I would not walk a puppy that far when he is so young


----------



## Deron_dog (Feb 21, 2009)

Walks for your dog should be about 15 Minutes for every month of age, at least thats what I've been told.


----------



## beverley (Oct 7, 2010)

ok thanks i'll leave it for a while and keep on with the 2 20 minute walks a day 
although, if it is 15 mins for each month of their life then should it be an hour altogether or 2 walks of an hour each time?


----------



## RedyreRottweilers (Dec 17, 2006)

I do not do any forced exercise with puppies. I agree that is way too far for a baby puppy the age of yours.


----------



## hanksimon (Mar 18, 2009)

You have a larger dog with bones that are still growing, so I think a 1 - 2 mile walk may be a little more than his comfort zone. Also, the guidelines have changed in the last few years, so I suggest that you call your Vet for specific guidelines. They should be able to provide guidance over the phone.


----------



## LynnI (Mar 27, 2010)

Interesting topic, I just had someone quit (they never came back at least) to one of my Puppy OB classes and I expect it is because I told them that jogging 2 1/2 miles a day with a 4 1/2 month old puppy was not recommended and why it wasn't recommended (which is what they were doing).
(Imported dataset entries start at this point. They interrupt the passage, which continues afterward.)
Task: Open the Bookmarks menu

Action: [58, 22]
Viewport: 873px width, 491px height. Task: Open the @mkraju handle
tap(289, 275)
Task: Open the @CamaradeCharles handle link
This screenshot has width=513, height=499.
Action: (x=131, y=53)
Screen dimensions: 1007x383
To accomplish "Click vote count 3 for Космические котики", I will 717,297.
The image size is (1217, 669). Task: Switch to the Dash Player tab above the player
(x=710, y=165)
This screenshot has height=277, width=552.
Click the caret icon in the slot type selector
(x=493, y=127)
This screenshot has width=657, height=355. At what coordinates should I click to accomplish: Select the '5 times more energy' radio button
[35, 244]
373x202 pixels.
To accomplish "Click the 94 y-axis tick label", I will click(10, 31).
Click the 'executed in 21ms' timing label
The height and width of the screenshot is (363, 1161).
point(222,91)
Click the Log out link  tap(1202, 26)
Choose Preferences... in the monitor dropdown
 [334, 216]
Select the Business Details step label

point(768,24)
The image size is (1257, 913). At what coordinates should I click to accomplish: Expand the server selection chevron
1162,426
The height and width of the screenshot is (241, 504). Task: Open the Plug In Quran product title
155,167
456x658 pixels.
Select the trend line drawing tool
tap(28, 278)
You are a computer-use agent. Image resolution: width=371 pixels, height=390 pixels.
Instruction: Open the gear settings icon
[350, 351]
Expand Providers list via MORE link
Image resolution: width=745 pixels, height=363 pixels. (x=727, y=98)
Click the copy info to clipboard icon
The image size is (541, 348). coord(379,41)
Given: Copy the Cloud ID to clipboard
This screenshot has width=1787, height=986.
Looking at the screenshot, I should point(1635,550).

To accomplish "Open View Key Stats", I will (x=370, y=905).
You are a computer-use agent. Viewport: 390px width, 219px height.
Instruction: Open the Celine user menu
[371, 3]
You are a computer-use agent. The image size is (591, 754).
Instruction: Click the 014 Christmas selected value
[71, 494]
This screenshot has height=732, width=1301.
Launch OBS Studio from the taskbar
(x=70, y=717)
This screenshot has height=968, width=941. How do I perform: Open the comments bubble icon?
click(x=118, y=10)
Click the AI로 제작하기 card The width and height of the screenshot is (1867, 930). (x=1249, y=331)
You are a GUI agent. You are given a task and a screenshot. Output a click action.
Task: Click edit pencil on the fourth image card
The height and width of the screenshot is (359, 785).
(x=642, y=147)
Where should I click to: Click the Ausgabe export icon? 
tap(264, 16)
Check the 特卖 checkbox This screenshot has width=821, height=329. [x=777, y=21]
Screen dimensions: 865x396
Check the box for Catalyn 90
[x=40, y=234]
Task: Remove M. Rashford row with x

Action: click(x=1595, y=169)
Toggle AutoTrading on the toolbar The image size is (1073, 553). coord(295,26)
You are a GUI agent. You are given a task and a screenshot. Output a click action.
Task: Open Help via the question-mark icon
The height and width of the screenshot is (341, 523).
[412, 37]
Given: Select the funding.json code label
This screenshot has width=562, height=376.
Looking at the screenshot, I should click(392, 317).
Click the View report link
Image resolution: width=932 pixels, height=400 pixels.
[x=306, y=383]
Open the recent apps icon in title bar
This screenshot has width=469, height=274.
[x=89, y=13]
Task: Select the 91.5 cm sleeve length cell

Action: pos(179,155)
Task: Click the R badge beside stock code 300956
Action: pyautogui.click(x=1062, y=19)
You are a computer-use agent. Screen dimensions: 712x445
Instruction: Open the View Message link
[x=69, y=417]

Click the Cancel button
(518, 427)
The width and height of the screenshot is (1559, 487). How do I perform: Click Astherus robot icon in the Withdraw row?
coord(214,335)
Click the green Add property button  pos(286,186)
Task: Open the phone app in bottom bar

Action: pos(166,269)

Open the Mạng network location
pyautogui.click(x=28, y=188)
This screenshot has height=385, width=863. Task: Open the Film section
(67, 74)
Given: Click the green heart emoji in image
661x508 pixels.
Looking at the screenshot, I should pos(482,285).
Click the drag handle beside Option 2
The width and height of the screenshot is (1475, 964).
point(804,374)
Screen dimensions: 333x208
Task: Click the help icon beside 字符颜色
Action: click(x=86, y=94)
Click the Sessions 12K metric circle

I also advised them that they should check with their vet and other sources if they didn't believe me.


----------



## hanksimon (Mar 18, 2009)

Yeah, I think that recommendation is 'comparatively' new, because I recommended jogging a few weeks back, and everyone on the Forum beat me about the head and shoulders... So, I had to go back and check my Vet, etc. ... Who of course, verified... But, a friend even said that he was supposed to be fairly careful with his Irish Wolfhound until the dog was 18 months.... I was shocked, and I don't think that the word has gotten out.


----------



## beverley (Oct 7, 2010)

thank you 

i just wondered as it is a nice walk but i do understand that he is a large breed so i need to be careful.
branston himself would probably walk for miles if allowed but his joints probably wouldnt!


i will stick with the 2 small walks a day. we are both getting used the easy walker at the moment too!


----------